**REQUIRED TASK:**
Copy the data word for word, starting at the line with "This screenshot has height=622, width=1024." and continuing through the end of the data. Leave the pictures out.

— begin ENTRIES SUPPLIED —

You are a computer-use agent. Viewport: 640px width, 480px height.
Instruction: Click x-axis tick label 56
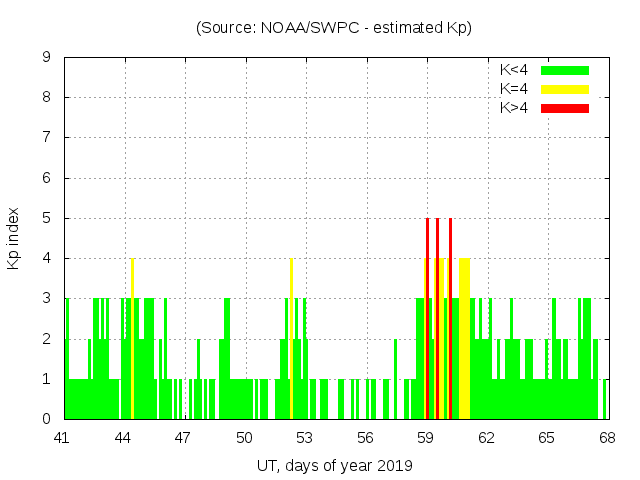(x=365, y=437)
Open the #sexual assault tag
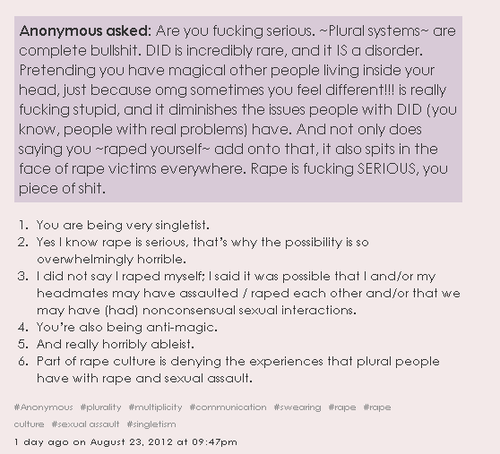This screenshot has width=500, height=454. [85, 424]
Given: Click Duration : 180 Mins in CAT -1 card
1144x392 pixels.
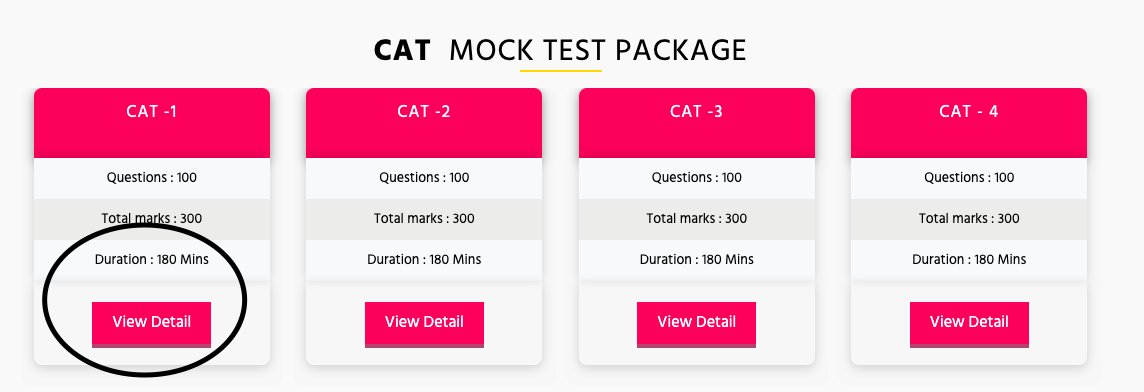Looking at the screenshot, I should click(x=152, y=260).
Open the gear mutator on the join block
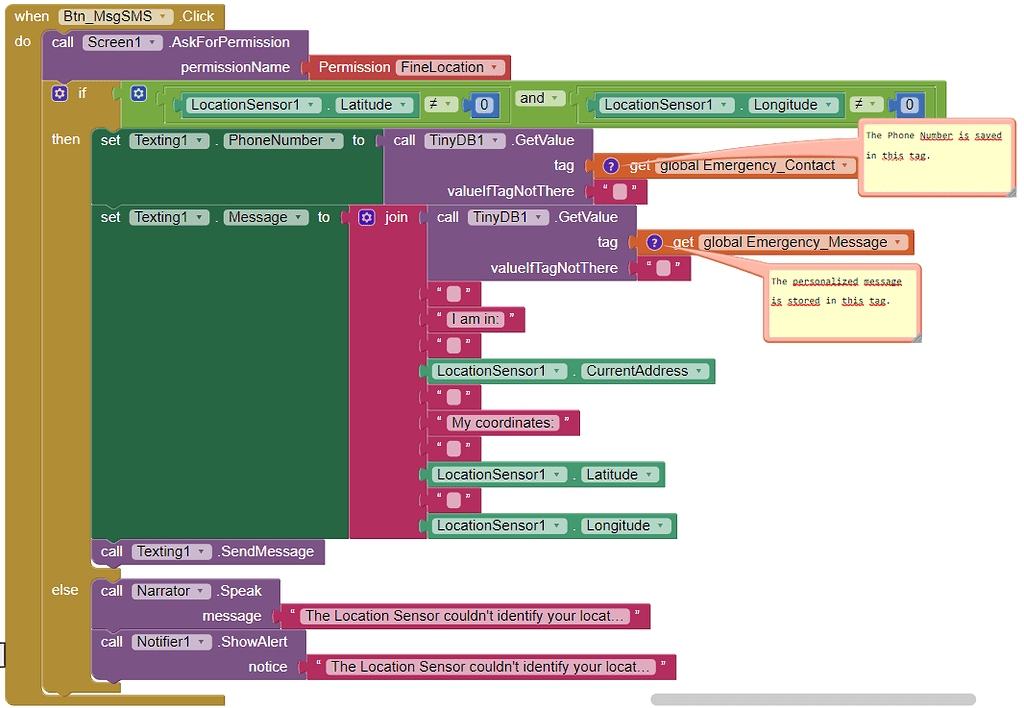1024x708 pixels. 366,217
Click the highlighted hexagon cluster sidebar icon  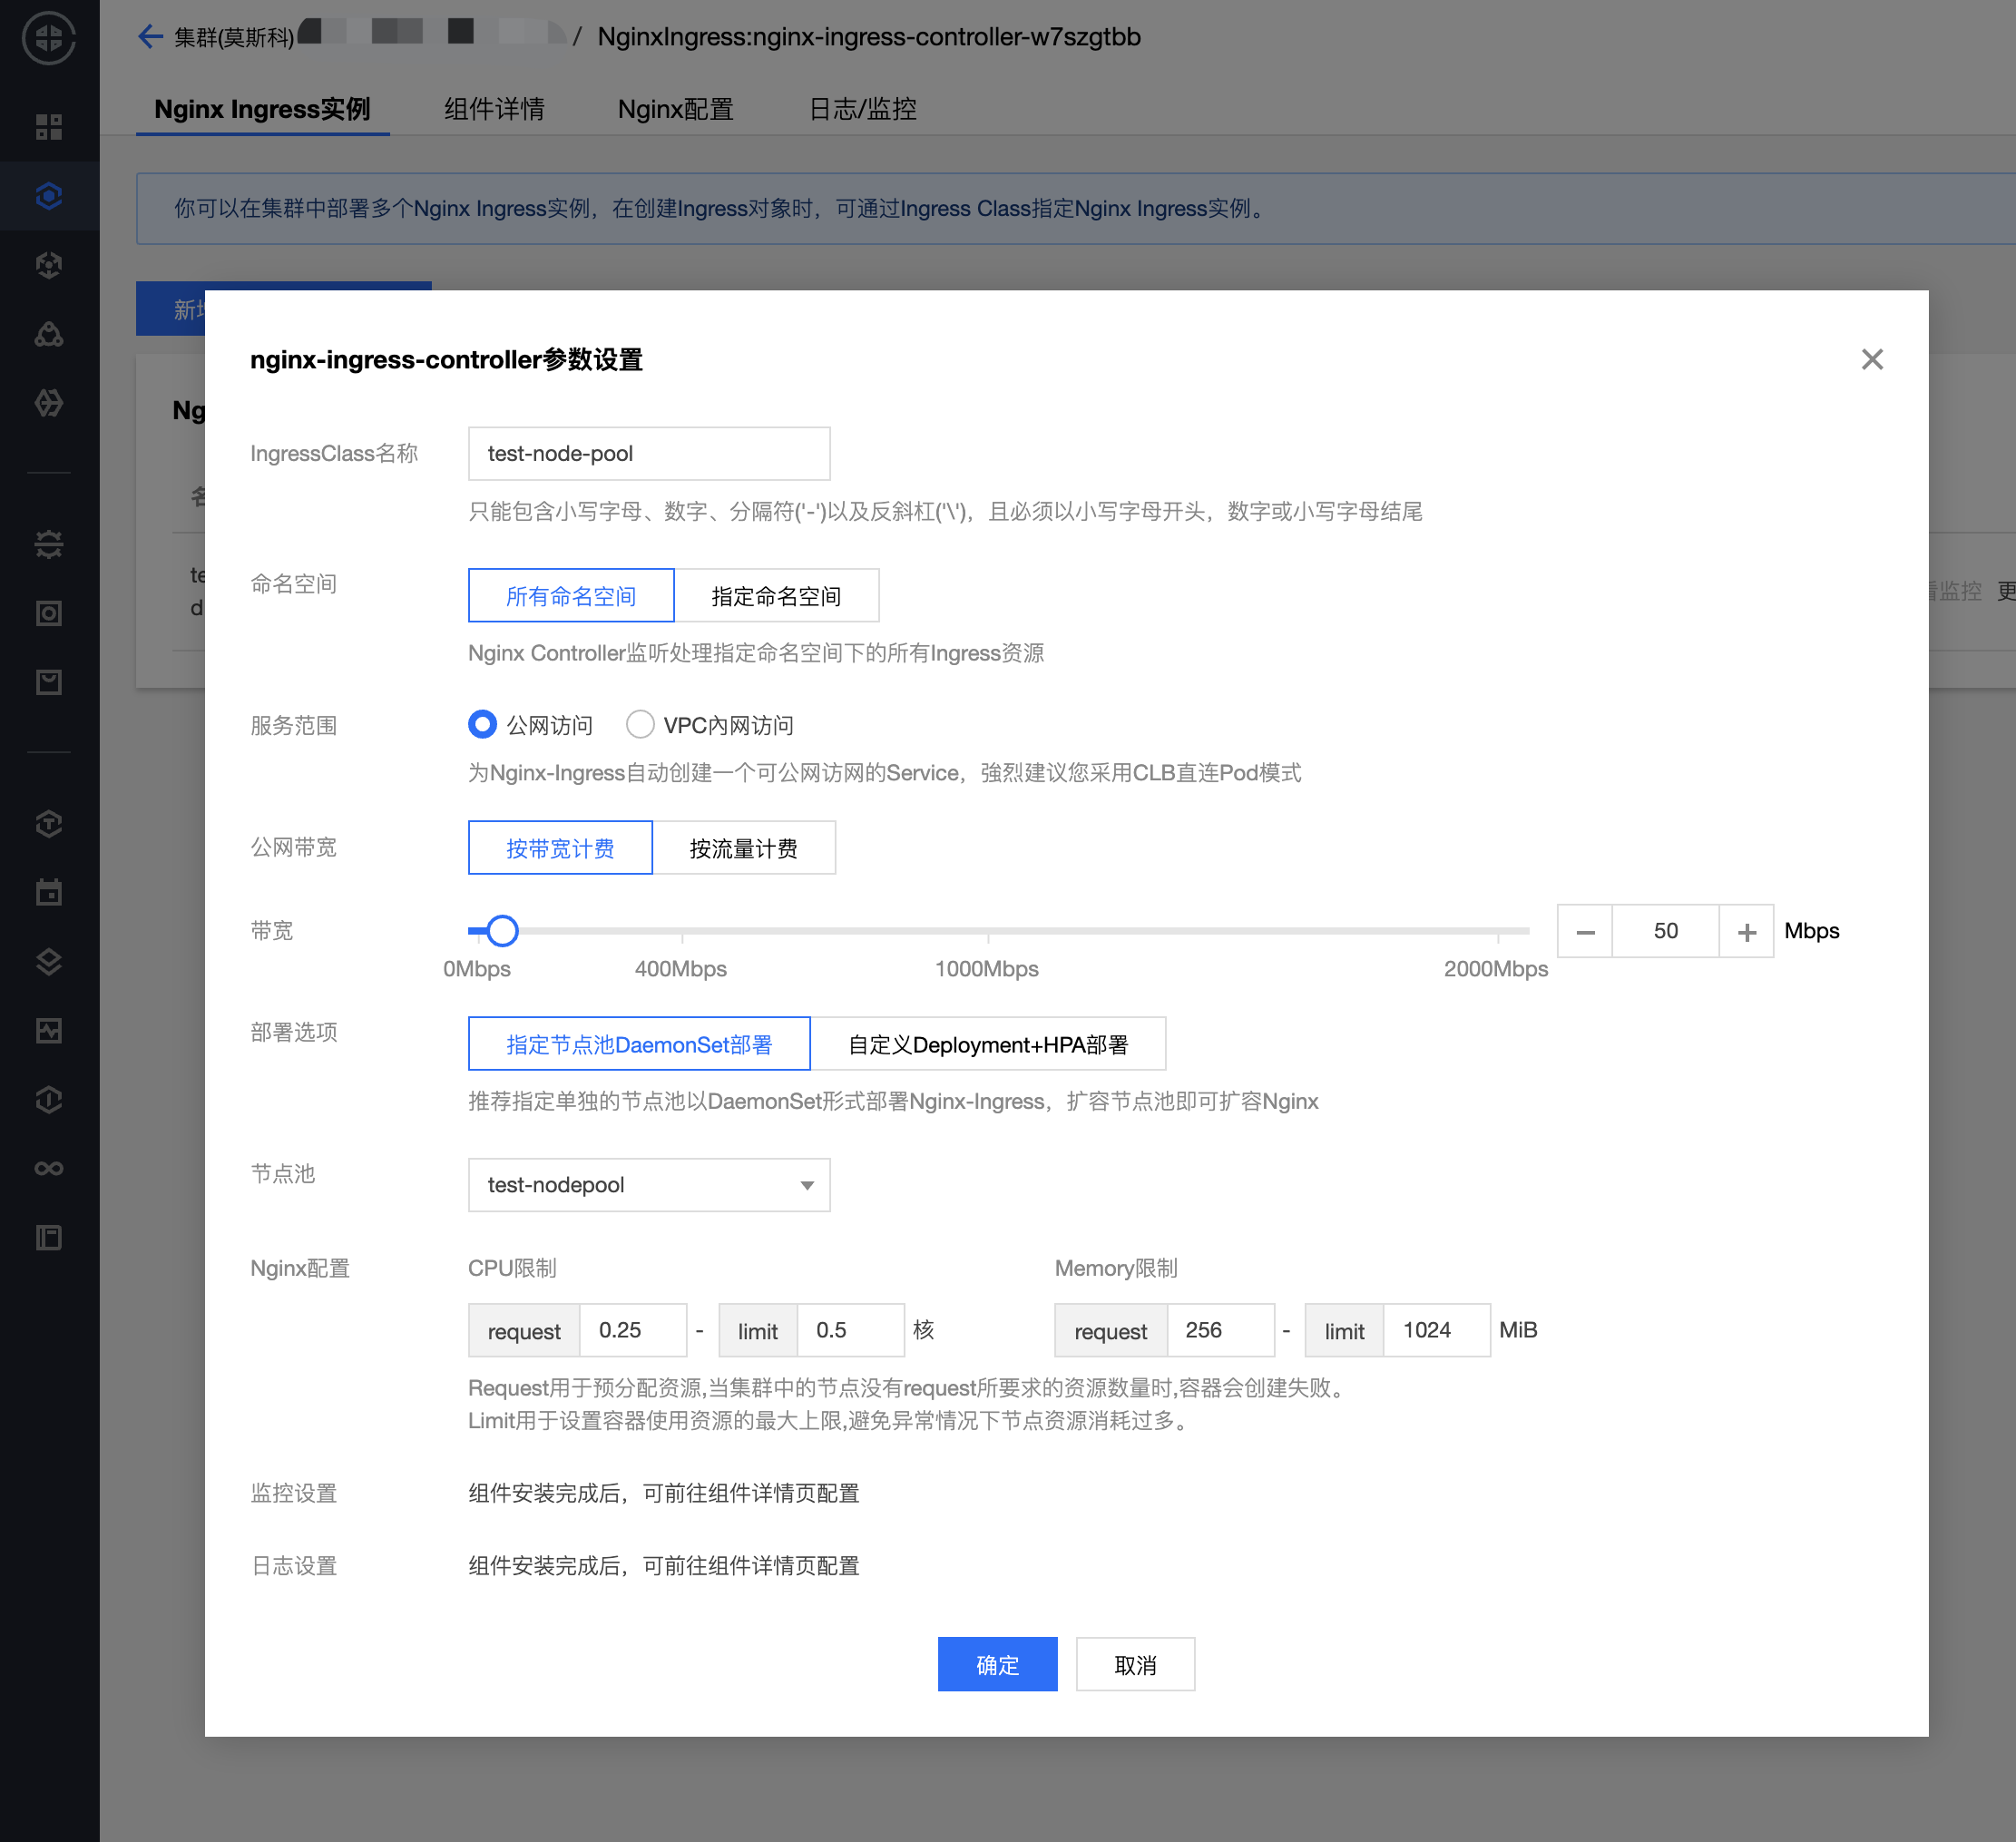(49, 196)
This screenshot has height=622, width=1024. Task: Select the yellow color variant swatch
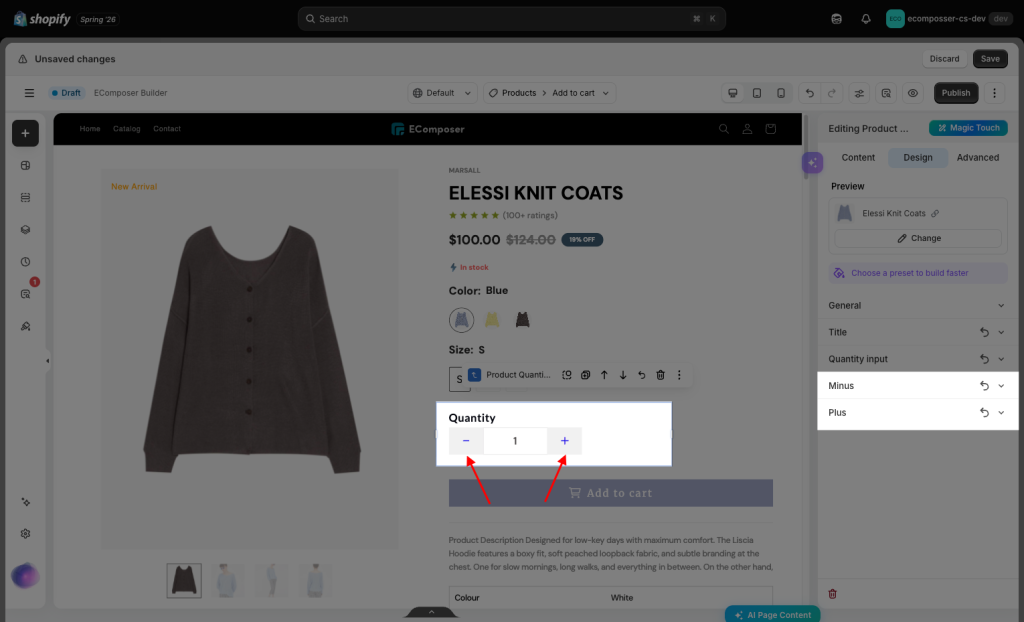coord(492,319)
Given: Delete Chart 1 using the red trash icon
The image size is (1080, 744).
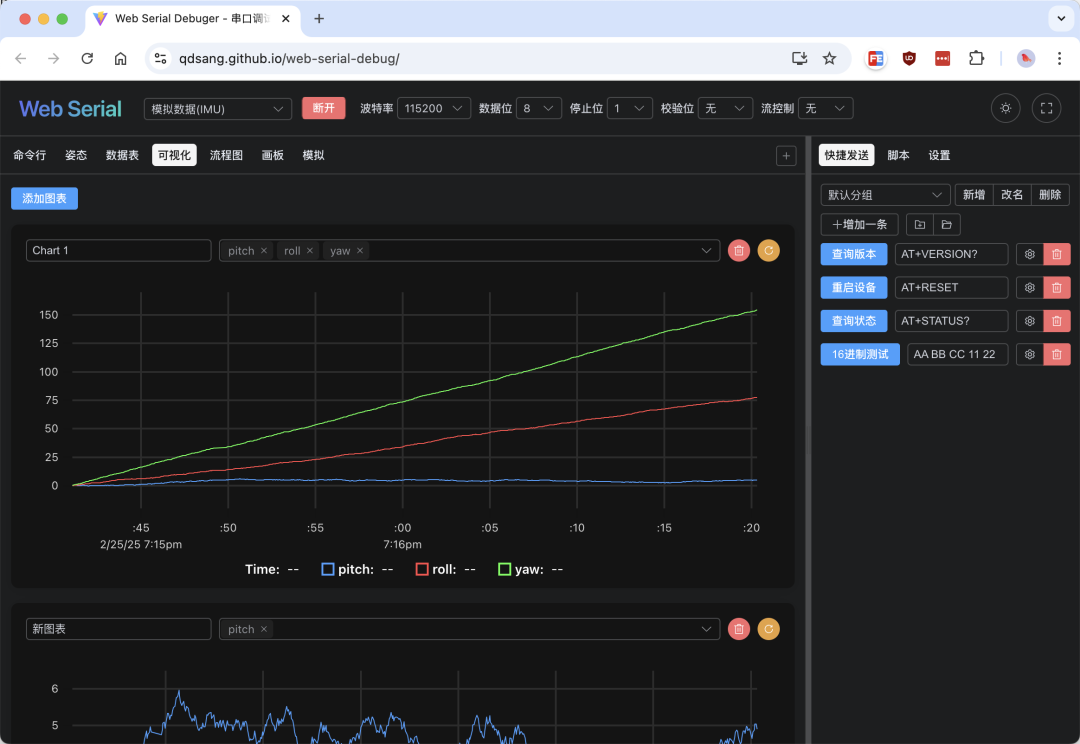Looking at the screenshot, I should (x=738, y=250).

— end ENTRIES SUPPLIED —

**WRITTEN REPLY:**
This screenshot has height=622, width=1024. Task: Select the yellow color variant swatch
coord(492,319)
Given: Delete Chart 1 using the red trash icon
The image size is (1080, 744).
Looking at the screenshot, I should (x=738, y=250).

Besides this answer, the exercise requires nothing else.